MIT CSAIL Research Abstracts

CSAIL Publications and Digital Archive header

Research Abstracts Home

CSAIL Digital Archive

Research Activities

CSAIL Home

horizontal line

Research Abstracts - 2007
horizontal line

horizontal line

Feedback-directed Random Test Generation

Carlos Pacheco, Shuvendu K. Lahiri (Microsoft), Michael D. Ernst & Thomas Ball (Microsoft)

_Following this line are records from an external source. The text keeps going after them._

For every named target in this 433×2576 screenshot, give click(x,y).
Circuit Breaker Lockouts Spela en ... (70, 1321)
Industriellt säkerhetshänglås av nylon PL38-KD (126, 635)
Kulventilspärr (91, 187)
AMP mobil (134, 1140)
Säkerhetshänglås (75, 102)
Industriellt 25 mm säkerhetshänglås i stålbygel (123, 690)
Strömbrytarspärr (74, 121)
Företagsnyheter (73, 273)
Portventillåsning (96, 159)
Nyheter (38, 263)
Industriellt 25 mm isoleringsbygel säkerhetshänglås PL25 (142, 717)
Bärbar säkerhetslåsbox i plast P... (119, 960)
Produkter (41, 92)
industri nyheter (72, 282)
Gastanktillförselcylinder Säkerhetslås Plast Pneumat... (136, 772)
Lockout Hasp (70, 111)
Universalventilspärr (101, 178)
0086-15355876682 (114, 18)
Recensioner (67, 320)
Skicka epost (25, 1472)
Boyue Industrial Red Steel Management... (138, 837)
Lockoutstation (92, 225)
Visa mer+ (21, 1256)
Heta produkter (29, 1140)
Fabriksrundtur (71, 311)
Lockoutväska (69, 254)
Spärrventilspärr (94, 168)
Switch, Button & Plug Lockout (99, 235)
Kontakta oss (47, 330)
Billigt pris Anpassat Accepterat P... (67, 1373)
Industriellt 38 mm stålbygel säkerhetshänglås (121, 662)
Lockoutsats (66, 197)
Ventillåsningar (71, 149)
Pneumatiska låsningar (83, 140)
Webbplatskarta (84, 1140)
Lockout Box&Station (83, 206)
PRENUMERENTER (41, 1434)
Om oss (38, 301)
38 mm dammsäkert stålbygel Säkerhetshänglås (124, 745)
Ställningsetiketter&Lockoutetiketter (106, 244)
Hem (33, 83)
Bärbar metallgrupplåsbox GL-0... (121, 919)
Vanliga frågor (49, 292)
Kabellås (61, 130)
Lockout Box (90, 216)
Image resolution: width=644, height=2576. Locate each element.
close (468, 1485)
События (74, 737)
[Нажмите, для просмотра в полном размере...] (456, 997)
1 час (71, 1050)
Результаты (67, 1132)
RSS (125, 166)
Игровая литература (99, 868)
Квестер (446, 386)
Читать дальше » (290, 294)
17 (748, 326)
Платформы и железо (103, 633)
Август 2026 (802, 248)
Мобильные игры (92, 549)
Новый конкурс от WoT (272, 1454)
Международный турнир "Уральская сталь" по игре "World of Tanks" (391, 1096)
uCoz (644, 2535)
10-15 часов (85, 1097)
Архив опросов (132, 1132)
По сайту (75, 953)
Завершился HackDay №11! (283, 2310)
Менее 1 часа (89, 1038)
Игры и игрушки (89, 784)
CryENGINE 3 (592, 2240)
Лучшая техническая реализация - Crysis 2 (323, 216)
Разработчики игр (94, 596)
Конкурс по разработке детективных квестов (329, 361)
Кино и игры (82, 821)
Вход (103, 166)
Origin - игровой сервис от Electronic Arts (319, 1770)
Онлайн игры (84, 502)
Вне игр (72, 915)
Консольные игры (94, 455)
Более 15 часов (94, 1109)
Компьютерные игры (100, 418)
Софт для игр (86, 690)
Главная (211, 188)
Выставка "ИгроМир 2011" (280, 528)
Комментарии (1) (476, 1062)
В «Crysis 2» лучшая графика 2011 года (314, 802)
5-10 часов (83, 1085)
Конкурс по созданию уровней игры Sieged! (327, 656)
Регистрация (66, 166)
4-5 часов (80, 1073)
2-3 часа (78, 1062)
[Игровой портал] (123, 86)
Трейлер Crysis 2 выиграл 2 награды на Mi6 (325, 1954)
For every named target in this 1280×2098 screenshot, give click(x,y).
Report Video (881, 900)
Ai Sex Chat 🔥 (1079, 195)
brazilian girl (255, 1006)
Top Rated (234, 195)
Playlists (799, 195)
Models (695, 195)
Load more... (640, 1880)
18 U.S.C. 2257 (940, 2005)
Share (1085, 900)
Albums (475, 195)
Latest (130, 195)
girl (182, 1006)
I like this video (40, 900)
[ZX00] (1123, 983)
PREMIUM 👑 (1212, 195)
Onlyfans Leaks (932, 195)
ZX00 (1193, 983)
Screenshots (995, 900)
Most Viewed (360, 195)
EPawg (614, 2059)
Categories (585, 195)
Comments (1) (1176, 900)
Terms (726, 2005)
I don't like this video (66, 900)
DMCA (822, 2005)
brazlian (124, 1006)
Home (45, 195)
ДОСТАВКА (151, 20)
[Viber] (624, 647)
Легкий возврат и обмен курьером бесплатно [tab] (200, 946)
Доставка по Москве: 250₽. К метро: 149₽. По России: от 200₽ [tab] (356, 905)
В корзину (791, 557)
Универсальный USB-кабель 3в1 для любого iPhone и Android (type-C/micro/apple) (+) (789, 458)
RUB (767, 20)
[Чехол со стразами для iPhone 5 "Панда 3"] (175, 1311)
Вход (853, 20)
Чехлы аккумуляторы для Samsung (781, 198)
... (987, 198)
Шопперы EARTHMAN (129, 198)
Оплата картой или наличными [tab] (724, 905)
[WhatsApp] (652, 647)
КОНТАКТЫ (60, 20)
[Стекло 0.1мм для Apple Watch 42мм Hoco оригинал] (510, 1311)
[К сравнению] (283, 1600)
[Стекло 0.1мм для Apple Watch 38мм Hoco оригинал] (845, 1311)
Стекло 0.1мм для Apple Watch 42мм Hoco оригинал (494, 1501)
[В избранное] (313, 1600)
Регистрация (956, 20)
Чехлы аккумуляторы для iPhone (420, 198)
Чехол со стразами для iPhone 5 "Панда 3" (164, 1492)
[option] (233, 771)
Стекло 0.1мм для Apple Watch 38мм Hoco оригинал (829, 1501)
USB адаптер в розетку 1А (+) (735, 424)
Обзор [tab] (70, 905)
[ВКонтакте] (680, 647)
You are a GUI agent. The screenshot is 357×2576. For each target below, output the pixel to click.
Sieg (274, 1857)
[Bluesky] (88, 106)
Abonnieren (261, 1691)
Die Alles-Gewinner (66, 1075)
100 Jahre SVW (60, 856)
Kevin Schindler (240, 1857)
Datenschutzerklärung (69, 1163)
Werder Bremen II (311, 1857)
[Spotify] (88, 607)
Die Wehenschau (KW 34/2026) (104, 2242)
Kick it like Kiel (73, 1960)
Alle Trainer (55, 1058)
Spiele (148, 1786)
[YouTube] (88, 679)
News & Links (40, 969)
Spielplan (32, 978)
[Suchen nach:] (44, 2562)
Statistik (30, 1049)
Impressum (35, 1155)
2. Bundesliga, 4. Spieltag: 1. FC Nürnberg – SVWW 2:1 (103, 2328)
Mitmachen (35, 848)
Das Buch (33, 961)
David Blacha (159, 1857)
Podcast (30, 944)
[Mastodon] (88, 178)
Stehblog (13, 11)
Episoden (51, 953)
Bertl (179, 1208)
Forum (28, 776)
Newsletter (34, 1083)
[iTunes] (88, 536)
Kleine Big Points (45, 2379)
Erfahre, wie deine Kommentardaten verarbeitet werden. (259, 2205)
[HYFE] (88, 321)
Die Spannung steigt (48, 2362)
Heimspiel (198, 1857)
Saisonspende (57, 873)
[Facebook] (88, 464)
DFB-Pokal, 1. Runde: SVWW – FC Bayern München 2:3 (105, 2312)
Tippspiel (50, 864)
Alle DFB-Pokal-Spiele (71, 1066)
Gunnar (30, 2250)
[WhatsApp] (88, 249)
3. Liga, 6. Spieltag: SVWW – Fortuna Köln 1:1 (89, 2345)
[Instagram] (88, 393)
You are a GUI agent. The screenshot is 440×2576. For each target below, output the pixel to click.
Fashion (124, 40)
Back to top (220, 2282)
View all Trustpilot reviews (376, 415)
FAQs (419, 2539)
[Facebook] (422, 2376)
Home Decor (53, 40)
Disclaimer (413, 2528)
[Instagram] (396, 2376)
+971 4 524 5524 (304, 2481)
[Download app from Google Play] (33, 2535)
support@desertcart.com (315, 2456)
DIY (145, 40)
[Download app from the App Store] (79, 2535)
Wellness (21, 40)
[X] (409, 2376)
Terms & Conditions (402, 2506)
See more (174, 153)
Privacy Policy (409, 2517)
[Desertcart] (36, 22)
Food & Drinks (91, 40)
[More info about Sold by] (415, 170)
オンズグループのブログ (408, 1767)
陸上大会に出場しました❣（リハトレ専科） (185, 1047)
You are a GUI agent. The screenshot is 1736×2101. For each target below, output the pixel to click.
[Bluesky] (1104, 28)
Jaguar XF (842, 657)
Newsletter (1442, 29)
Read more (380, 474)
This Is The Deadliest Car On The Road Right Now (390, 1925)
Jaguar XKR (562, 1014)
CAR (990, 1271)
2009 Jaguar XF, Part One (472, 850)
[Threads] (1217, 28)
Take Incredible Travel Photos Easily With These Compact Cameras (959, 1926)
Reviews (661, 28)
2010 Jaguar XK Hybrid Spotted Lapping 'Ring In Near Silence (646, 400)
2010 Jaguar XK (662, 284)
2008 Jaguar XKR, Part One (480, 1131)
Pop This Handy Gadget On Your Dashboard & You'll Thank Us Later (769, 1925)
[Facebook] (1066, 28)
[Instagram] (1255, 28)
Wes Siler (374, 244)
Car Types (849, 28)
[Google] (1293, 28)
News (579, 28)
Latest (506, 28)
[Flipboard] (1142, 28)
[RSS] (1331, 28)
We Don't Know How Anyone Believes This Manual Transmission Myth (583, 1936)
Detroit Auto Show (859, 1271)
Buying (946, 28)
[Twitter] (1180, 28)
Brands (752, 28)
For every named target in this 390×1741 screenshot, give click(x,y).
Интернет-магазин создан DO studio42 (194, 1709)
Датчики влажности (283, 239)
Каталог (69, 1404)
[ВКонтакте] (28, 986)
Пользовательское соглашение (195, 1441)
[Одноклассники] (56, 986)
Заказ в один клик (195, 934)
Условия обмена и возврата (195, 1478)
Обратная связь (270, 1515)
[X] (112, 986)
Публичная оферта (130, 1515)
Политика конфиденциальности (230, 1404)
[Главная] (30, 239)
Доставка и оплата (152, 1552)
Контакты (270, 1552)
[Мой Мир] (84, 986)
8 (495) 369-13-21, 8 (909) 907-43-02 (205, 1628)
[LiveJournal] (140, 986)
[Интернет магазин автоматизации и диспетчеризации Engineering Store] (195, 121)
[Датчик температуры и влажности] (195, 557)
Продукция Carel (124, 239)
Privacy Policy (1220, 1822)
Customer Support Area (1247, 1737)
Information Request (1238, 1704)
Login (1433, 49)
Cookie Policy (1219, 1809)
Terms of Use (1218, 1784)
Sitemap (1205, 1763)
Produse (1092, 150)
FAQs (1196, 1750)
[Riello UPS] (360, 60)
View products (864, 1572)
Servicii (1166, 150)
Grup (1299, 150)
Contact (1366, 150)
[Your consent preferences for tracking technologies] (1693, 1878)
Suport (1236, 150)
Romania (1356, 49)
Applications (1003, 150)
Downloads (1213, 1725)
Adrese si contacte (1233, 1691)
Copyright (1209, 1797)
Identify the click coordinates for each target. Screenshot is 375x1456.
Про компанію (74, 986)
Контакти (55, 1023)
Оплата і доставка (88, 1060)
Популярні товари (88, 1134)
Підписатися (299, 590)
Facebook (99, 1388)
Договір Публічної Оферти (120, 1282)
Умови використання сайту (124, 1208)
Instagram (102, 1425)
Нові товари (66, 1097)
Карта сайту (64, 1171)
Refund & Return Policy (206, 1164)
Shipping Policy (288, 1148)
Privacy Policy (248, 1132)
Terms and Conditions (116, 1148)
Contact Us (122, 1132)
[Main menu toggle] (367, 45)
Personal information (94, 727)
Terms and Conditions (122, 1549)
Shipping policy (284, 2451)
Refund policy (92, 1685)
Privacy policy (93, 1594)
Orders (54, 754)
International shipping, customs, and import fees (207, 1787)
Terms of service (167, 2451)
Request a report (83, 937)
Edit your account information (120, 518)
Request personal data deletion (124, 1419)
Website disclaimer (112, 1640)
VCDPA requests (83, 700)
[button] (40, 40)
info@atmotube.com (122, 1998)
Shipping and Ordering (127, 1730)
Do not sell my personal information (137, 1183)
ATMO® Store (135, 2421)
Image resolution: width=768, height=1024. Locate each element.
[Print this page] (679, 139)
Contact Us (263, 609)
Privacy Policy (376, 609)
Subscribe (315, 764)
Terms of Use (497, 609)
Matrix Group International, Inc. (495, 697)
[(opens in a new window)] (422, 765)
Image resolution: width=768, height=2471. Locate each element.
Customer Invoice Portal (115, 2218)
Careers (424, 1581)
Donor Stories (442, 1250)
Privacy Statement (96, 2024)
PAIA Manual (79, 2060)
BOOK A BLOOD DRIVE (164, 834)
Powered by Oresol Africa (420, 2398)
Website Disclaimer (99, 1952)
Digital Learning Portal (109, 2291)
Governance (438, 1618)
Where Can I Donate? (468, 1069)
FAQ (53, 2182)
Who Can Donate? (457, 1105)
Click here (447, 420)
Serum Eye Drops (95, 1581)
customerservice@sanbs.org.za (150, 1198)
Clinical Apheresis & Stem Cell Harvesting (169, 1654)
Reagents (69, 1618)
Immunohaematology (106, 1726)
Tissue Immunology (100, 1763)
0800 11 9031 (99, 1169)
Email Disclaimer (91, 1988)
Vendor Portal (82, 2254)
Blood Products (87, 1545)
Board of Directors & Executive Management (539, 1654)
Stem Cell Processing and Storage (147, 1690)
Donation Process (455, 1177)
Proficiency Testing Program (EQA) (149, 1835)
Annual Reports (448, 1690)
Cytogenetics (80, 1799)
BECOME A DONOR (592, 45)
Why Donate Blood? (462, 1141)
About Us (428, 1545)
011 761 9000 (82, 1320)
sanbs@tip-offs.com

We present a new approach to randomized test generation that uses feedback to prune undesirable states and method sequences from the search [2]. Our work addresses random generation of unit tests for object-oriented programs. Test case generation for object-oriented programs can be viewed as a search problem over data values and method sequences, where the public methods provide the ways that state can be mutated. Existing approaches to method sequence generation (for example, [1,3]) typically operate offline: the method sequences are derived statically, compiled, and finally executed. In contrast, we take a feedback-directed, execution-driven approach: our technique inspects the actual execution of the sequence as it is being constructed, in order to guide the search toward sequences that yield new object states. Our technique is fully automatic, requires no input from the user, and scales to realistic applications composed of thousands of classes. Our technique builds inputs incrementally by randomly selecting a method call to apply and selecting arguments from among previously-constructed inputs. As soon as it is built, the input is executed and checked against a set of contracts; the technique then uses the result of the execution to determine if the input is redundant, illegal or error-revealing:

Redundant: the objects that the sequence constructs are equal to objects constructed by a previously-created input.
Illegal: execution of the sequence leads to an exception suggesting that the input is illegal, for example a null-pointer exception thrown when a method is given null as an input parameter.
Error-revealing: the execution violates a contract, e.g. the reflexivity of equals as specified in Sun's API documentation.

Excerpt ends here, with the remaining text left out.